Below this line is the material. Write out only its lines from the one containing "Learn more about OpenAPI for Excel" through the one containing "Task: Open the 更多 tab", both kept, exactly.

● RECORDS SUPPLIED
+===+

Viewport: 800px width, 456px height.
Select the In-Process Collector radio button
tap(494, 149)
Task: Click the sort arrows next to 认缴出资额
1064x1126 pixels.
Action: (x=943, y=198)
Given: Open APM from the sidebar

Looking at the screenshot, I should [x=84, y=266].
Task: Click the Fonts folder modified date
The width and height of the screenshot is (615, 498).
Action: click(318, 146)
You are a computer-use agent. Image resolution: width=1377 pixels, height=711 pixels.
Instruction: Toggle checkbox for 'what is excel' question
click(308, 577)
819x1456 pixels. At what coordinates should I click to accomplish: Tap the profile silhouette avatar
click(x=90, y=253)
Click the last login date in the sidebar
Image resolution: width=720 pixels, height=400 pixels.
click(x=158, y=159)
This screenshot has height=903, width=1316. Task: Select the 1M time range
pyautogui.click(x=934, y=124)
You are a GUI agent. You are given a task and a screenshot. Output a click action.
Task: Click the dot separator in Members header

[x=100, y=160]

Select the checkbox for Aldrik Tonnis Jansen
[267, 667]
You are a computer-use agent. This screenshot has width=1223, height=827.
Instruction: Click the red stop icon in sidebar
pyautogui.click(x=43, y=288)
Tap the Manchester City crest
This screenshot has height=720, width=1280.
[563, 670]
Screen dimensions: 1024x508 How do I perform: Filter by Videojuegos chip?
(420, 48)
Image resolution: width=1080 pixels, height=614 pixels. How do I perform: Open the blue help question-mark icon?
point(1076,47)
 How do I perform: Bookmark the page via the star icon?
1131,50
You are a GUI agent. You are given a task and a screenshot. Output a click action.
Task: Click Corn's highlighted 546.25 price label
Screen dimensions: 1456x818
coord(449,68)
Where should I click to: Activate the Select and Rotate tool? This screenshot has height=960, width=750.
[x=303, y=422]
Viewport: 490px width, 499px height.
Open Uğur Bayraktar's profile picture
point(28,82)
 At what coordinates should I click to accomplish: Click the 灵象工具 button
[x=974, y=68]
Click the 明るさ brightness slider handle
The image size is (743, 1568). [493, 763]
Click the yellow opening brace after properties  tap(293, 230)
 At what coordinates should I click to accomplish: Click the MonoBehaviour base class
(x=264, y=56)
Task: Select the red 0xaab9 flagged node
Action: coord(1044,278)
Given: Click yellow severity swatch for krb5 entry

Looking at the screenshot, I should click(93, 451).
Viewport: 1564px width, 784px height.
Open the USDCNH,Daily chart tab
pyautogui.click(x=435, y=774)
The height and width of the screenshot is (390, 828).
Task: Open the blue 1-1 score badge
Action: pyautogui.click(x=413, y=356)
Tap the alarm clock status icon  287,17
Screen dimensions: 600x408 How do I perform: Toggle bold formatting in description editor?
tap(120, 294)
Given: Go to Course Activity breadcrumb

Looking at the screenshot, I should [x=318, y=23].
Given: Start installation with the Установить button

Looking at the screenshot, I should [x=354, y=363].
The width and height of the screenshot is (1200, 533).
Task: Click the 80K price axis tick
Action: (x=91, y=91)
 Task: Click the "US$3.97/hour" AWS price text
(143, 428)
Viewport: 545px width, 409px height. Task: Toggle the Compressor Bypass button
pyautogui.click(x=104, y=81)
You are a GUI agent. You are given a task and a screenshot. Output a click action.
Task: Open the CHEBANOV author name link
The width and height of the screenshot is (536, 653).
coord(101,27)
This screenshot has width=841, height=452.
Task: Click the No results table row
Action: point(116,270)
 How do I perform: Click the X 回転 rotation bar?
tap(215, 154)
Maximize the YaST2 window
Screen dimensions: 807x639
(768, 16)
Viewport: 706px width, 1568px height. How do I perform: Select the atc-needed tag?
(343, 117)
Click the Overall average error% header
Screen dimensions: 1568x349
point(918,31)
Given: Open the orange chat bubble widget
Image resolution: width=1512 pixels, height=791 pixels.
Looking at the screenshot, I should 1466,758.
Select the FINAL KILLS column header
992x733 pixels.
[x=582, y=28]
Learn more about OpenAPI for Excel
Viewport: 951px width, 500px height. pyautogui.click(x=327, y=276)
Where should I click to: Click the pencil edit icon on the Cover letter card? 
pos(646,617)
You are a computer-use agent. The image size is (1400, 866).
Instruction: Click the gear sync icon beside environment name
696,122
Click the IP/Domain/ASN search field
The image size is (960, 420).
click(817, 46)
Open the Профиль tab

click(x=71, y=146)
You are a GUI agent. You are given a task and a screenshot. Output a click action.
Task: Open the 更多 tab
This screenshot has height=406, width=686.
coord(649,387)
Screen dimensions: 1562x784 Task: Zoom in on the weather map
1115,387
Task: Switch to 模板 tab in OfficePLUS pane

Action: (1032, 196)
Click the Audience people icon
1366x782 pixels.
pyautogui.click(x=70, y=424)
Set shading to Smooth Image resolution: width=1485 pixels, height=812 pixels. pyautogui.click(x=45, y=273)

+===+

● RESULT OF THIS EXERCISE
Learn more about OpenAPI for Excel
Viewport: 951px width, 500px height. pyautogui.click(x=327, y=276)
Where should I click to: Click the pencil edit icon on the Cover letter card? 
pos(646,617)
You are a computer-use agent. The image size is (1400, 866).
Instruction: Click the gear sync icon beside environment name
696,122
Click the IP/Domain/ASN search field
The image size is (960, 420).
click(817, 46)
Open the Профиль tab

click(x=71, y=146)
You are a GUI agent. You are given a task and a screenshot. Output a click action.
Task: Open the 更多 tab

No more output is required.